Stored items
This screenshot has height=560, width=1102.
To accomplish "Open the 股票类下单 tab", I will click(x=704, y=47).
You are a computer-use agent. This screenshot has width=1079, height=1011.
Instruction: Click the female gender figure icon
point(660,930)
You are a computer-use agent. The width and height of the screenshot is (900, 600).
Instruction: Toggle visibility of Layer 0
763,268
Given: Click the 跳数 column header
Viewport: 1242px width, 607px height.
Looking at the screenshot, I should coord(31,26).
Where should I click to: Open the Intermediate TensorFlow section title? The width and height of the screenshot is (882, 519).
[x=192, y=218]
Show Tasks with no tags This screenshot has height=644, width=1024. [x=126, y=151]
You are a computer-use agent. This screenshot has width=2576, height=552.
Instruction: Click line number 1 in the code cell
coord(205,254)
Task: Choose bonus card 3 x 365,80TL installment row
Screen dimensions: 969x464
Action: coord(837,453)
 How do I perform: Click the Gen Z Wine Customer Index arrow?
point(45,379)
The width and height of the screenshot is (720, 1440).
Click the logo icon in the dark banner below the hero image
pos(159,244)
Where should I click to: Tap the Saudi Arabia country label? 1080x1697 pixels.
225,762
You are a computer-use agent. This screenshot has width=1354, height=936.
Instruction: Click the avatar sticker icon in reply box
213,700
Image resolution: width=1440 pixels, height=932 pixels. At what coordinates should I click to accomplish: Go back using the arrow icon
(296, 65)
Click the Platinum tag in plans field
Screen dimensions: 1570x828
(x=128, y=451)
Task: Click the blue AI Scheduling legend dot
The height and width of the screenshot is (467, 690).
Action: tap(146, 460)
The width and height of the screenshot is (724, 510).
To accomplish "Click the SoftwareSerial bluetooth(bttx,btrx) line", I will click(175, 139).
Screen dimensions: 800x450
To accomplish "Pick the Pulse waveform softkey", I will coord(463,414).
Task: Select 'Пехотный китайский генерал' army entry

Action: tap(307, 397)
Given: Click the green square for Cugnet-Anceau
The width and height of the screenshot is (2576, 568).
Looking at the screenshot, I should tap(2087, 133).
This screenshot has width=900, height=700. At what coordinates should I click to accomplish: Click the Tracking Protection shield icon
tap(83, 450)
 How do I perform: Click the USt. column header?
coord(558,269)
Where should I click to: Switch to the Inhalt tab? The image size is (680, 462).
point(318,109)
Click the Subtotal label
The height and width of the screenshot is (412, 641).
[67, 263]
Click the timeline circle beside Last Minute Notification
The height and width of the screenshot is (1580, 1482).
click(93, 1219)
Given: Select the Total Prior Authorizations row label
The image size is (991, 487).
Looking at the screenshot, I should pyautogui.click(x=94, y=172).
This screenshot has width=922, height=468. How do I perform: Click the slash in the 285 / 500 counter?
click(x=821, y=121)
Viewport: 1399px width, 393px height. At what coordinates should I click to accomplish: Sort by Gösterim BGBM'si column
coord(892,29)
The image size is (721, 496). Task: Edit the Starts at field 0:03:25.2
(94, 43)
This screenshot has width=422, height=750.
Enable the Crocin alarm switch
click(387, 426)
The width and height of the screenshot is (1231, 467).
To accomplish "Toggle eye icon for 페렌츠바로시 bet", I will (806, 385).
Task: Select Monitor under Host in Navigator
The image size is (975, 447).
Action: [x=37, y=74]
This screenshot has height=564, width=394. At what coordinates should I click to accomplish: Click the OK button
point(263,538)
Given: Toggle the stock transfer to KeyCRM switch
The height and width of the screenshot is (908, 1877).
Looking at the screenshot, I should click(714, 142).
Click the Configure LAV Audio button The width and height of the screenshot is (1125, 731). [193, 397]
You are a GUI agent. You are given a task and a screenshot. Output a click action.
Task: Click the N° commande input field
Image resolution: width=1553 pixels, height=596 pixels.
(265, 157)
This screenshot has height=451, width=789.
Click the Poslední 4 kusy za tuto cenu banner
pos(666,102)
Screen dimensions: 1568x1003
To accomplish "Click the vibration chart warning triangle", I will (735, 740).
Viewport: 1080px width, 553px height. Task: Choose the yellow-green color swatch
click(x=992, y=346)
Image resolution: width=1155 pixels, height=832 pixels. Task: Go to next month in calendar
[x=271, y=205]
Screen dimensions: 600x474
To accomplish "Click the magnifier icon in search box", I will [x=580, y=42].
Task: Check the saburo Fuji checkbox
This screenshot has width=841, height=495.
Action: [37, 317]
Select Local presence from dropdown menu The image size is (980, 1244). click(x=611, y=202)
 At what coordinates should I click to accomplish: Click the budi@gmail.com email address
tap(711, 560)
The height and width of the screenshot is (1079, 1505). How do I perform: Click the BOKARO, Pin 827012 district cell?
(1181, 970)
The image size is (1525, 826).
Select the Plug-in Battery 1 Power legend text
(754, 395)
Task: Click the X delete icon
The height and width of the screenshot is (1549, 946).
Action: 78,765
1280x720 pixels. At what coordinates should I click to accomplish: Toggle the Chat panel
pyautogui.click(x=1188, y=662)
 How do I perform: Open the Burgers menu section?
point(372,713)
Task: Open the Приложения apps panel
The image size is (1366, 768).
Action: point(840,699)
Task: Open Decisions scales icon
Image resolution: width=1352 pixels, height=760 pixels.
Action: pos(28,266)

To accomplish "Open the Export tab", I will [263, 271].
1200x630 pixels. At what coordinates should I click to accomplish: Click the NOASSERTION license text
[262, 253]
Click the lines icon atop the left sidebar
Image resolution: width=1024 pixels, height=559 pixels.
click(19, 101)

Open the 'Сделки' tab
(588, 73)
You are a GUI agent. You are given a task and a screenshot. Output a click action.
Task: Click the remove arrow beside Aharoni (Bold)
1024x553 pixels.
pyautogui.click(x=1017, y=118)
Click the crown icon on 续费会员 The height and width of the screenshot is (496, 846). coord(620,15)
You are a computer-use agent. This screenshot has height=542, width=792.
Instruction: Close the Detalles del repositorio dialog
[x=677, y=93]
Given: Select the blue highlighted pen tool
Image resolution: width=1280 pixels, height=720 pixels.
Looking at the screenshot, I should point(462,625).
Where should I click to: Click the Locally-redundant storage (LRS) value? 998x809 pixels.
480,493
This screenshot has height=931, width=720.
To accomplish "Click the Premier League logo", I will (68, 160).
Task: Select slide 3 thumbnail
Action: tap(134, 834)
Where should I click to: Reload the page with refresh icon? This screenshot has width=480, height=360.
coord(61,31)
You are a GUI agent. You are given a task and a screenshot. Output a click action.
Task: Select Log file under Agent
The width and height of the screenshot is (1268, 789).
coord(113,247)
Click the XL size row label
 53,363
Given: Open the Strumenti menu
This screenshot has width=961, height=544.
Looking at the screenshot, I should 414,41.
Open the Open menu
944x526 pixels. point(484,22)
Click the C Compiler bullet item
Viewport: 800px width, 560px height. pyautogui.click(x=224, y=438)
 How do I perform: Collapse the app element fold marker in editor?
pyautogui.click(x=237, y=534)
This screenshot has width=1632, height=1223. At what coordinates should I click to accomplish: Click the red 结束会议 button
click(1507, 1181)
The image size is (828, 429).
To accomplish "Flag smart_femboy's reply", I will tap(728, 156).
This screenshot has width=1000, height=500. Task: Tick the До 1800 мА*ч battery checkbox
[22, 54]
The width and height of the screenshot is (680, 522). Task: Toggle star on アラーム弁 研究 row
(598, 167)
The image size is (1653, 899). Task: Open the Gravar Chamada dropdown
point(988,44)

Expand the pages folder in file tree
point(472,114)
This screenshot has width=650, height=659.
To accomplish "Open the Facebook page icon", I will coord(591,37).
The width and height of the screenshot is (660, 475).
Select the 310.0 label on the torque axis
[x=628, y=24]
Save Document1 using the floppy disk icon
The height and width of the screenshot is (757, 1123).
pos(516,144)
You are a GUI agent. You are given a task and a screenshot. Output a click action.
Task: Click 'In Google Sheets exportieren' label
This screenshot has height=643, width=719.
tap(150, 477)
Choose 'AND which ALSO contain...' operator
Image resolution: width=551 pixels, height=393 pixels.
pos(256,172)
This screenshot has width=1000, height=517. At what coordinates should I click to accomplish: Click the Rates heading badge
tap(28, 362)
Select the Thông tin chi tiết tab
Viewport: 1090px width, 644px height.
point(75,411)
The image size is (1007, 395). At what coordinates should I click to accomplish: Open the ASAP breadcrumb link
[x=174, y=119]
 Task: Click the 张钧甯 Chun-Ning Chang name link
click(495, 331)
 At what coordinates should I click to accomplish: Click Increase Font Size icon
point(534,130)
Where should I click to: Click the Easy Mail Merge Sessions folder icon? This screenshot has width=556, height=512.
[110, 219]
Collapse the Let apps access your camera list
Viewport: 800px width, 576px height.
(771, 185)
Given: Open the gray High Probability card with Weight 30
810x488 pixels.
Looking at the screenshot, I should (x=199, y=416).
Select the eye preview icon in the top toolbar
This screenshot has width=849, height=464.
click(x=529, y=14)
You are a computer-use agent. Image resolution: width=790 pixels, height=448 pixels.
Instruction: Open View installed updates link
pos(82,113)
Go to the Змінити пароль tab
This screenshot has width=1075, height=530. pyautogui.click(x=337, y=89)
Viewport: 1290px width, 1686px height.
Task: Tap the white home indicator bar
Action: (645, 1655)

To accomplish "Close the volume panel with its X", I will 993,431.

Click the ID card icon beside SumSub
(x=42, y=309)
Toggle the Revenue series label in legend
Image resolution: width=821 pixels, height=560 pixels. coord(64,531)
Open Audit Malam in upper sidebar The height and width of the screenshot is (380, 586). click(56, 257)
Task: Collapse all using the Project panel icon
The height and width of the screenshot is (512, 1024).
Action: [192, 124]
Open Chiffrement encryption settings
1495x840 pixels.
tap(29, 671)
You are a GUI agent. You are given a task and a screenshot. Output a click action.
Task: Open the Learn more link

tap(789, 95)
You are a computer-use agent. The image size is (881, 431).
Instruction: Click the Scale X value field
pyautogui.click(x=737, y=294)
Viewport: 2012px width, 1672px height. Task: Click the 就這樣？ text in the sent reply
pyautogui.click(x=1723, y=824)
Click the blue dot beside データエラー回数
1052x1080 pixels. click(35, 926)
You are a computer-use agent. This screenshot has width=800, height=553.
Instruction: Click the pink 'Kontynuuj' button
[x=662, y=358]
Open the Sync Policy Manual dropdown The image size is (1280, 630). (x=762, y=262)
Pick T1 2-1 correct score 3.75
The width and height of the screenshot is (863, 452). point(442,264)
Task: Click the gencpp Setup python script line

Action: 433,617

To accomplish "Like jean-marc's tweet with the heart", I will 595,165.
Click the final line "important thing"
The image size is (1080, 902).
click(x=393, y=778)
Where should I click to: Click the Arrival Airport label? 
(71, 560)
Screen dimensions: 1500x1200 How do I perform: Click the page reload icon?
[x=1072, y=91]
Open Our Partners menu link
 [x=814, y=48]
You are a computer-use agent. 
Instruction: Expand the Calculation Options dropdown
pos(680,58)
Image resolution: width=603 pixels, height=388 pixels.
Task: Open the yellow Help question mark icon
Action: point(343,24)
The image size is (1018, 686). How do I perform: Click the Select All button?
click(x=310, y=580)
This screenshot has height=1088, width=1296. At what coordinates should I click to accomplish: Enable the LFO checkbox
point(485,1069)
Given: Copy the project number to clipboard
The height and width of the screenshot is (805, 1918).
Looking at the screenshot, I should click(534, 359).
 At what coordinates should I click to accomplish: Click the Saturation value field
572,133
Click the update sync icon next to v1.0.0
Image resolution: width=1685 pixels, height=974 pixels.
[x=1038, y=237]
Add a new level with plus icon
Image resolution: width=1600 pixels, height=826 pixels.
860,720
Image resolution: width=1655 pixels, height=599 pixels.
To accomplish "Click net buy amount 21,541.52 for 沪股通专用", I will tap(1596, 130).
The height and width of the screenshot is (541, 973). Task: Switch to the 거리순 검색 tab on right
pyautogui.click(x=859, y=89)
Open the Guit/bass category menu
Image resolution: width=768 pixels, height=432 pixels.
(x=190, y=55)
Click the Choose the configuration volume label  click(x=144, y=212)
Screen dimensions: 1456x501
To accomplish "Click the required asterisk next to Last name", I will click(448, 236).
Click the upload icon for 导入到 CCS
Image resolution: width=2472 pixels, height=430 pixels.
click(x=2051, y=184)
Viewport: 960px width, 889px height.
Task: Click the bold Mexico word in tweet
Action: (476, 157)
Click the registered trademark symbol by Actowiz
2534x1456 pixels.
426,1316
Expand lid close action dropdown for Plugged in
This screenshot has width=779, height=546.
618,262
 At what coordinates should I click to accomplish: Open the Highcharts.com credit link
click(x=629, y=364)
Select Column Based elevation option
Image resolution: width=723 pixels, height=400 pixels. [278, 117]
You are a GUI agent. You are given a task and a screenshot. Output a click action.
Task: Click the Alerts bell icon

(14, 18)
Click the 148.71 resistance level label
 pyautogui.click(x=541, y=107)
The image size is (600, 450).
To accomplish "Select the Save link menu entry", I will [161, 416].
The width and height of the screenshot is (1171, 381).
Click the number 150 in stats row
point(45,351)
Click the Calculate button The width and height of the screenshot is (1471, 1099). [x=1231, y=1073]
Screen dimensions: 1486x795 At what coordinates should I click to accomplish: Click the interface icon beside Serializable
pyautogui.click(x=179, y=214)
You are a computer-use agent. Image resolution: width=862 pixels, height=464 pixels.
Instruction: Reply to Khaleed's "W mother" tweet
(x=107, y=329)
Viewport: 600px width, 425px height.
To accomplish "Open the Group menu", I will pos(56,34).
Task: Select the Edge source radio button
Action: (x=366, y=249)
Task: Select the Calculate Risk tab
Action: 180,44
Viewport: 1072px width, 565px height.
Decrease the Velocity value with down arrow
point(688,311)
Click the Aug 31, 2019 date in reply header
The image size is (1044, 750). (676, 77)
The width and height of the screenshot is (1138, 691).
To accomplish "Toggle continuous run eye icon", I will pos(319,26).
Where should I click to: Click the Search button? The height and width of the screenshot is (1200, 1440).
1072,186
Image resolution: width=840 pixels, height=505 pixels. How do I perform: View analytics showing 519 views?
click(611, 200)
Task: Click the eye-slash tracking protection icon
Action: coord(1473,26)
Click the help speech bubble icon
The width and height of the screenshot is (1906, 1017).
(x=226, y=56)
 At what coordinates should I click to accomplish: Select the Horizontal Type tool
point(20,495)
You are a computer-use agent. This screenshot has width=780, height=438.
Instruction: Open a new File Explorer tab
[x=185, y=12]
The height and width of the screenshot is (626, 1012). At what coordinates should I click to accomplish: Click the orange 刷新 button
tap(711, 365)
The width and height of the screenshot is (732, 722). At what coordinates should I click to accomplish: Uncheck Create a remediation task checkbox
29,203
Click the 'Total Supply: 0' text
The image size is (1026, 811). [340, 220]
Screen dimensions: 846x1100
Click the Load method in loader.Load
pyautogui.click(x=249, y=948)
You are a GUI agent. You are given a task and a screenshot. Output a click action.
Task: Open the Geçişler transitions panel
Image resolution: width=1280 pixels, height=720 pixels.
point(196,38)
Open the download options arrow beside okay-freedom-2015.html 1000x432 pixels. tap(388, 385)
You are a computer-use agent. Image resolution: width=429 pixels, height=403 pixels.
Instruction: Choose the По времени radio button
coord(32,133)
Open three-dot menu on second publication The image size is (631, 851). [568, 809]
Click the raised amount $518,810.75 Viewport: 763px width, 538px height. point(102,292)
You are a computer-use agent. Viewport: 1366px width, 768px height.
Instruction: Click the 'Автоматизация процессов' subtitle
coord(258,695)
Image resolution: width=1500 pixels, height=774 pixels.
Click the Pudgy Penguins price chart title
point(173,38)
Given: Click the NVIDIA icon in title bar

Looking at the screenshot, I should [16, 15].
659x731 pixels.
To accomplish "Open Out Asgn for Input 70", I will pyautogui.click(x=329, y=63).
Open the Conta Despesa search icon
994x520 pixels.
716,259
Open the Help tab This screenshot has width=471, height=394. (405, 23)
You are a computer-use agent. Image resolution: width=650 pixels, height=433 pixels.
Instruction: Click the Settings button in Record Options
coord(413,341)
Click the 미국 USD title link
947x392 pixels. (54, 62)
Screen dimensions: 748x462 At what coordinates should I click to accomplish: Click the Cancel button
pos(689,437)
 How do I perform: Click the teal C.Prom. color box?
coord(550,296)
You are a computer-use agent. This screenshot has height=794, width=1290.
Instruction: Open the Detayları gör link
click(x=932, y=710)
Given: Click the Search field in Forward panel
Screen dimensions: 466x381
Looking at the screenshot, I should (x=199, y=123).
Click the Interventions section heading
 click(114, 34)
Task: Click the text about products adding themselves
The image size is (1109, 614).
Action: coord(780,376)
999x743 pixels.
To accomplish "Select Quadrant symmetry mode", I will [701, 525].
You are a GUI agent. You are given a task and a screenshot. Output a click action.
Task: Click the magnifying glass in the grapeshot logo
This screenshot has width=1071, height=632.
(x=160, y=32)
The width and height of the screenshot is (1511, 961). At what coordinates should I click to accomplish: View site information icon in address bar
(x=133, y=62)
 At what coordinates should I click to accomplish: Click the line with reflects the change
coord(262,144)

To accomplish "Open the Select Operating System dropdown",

What is expected
Which of the lines above carry the string "under"? Pick them out and copy them.

Answer for the task
Task: Select Monitor under Host in Navigator
Task: Select Log file under Agent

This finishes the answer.